Russian peacekeepers will leave for Sudan this week
April 17, 2006 (MOSCOW) — Russia will send more than 100 servicemen to Sudan this week to participate in a United Nations peacekeeping operation, the Interfax news agency quoted Defense Minister Sergei Ivanov as saying Monday.
Ivanov told President Vladimir Putin that Russia would begin sending an aviation unit in three days, Interfax reported. He said the Russian contingent would comprise 117 servicemen, pilots and technicians, and four Mi-8 cargo helicopters, and that Moscow will send a planeload of blankets, tents and kitchens.
At the same time, under an agreement with G8 countries, Russia “plans to send to Sudan a military transport plane carrying tents, stoves and blankets for the civilian population”. The minister noted that the Russian contingent in Sudan “will be periodically rotated”.

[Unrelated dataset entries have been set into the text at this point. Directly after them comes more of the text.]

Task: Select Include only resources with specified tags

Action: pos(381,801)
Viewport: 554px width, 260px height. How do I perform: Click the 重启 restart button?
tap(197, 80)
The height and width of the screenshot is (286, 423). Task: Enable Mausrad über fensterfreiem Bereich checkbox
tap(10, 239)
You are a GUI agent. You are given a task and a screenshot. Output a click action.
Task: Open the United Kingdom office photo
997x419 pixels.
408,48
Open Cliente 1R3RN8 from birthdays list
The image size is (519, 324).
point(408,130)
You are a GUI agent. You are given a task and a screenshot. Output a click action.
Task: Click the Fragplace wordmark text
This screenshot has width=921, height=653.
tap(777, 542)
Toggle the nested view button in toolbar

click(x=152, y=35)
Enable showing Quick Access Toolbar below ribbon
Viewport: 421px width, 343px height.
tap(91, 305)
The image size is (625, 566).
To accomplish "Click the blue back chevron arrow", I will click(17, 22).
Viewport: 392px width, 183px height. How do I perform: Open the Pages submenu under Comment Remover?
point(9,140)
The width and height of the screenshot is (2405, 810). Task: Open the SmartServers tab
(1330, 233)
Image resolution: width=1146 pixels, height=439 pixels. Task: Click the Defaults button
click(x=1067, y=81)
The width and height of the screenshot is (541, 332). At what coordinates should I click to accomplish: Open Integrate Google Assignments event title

The U.N. Security Council voted in March 2005 to send 10,700 peacekeepers to southern Sudan to monitor an accord ending a 21-year civil war between the government and rebels, and Russia’s parliament last December approved Putin’s proposal to send some 200 troops, four helicopters and other equipment.
There are also U.N. plans for a peacekeeping force in western Sudan, where more than 2 million people have been uprooted from their homes by violence in the Darfur region, but the Sudanese government has not approved a U.N. deployment.
On Tuesday 18 April the UN commission will check the readiness of the Russian aviation unit to be sent on the peacekeeping mission to Sudan at the army aviation flight personnel combat training and retraining centre in Torzhok, the Russian air force’s press service told ITAR-TASS. The UN representatives will be shown the technical equipment used by the aviation unit.